“Jongleries, perfusions, bulles de savon et l’ultime en question.
Cirque
Radicalement différente du premier spectacle, créé en 2009, empreint de joie, chaleur, nostalgie, générosité et androgynie, la nouvelle création de la compagnie belge Curieux curieux évoque » Le Passage « , celui que chacun redoute, lors du festival Hors Pistes qui se déroule jusqu’au 9 mars aux Halles de Schaerbeek. De mort, il est donc bel et bien question tout au long de cet opus circassien dont la vidéo, très présente en art contemporain, devient un agrès à part entière. Epurée, esthétique, poétique et inventive, celle-ci crée cependant souvent une distance entre la scène et la salle. Et si l’ingéniosité technique fascine, ce sont les solos qui se seront montrés les plus émouvants lors de ce » Passage » tout en douceur.
Où la mort ressemble à un bain bleu-vert d’eau tiède et repasse le film d’une vie, de ses moments heureux surtout, de la rencontre amoureuse, de la transmission et de l’éternel recommencement. Autant d’images projetées au travers de bulles de savon par un étonnant procédé et lors d’un rituel funéraire surréaliste. Mais ne brûlons pas les étapes, ne passons pas trop vite de l’autre côté même si, d’emblée, avec cette image de perfusion et les deux périactes, inspirés du théâtre antique, pour unique décor, la fin semble inéluctable pour le Passager, Luca Aeschlimann, seul et nu face à son angoisse, malgré l’apparente toute puissance de son corps. Pour l’aider à traverser, il croisera le Guide, Vladimir Couprie, tout de noir vêtu et anxiogène malgré tout. Pendant qu’en coulisse œuvre l’invisible, Pedro Miguel Da Silva. Avant d’arriver de l’autre côté, se jouera un face-à-face ludique avec dame la mort à coups de balles ou de diabolo-toupies. S’invitera surtout la liberté. Et des lâchers d’avions de papier d’une étonnante précision.
Sénèque
Pourquoi parler de la mort au cirque ? D’abord parce que, comme l’écrivait Sénèque, » il faut apprendre à vivre tout au long de sa vie et, ce qui t’étonnera davantage, il faut, sa vie durant, apprendre à mourir » .

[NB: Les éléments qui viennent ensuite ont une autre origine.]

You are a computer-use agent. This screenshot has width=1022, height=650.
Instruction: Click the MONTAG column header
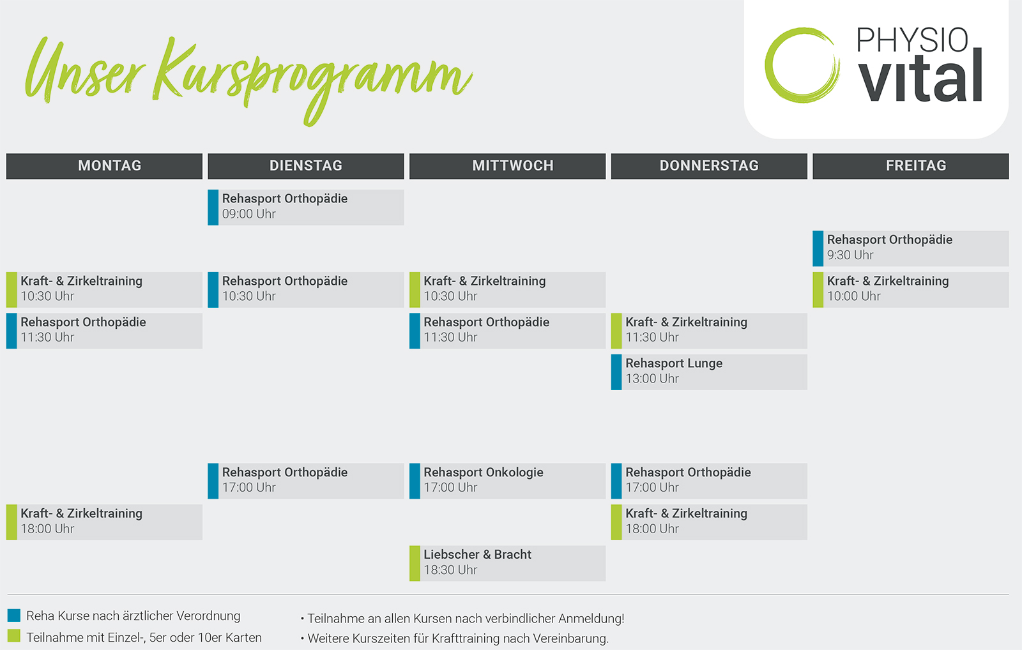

La notion, et surtout la crainte du grand final, est bel et bien présente au cirque, surtout dans l’esprit des acrobates qui embrassent sans cesse le danger. Mais, le jongleur, lui, que risque-t-il, sinon de perdre la balle et la face ? Le jongleur, comme l’explique l’équipe de Curieux curieux, a la chance de pouvoir métaphoriser ce risque, ce rapport à la mort. Tel est l’objectif de ce projet-ci, mis en scène par Philippe Vande Weghe.
Pour étayer leur spectacle, les artistes se sont beaucoup inspirés du travail de la psychanalyste Elisabeth Kübler-Ross (1926-2004) qui a fait de nombreuses recherches sur ce passage et pour qui il n’est pas une rupture mais un stade de croissance.

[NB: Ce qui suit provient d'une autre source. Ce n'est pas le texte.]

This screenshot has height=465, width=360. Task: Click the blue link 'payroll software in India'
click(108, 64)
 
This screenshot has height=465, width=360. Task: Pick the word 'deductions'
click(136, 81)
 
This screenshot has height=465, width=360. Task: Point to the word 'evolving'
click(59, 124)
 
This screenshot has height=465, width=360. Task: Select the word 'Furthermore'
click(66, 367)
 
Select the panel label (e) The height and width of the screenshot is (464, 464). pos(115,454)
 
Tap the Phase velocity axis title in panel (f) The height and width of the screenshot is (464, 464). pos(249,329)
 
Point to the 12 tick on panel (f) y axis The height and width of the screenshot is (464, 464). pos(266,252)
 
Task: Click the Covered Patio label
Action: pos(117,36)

Ils ont aussi lu ou écouté plusieurs témoignages d’ » expériences de mort retour » (« near death experience »). Des témoignages, véridiques ou non, peu importe aux yeux des artistes, mais qui tous traduisent des sensations de douceur, d’amour et l’intensité du souvenir, une rencontre avec un » Etre de lumière « .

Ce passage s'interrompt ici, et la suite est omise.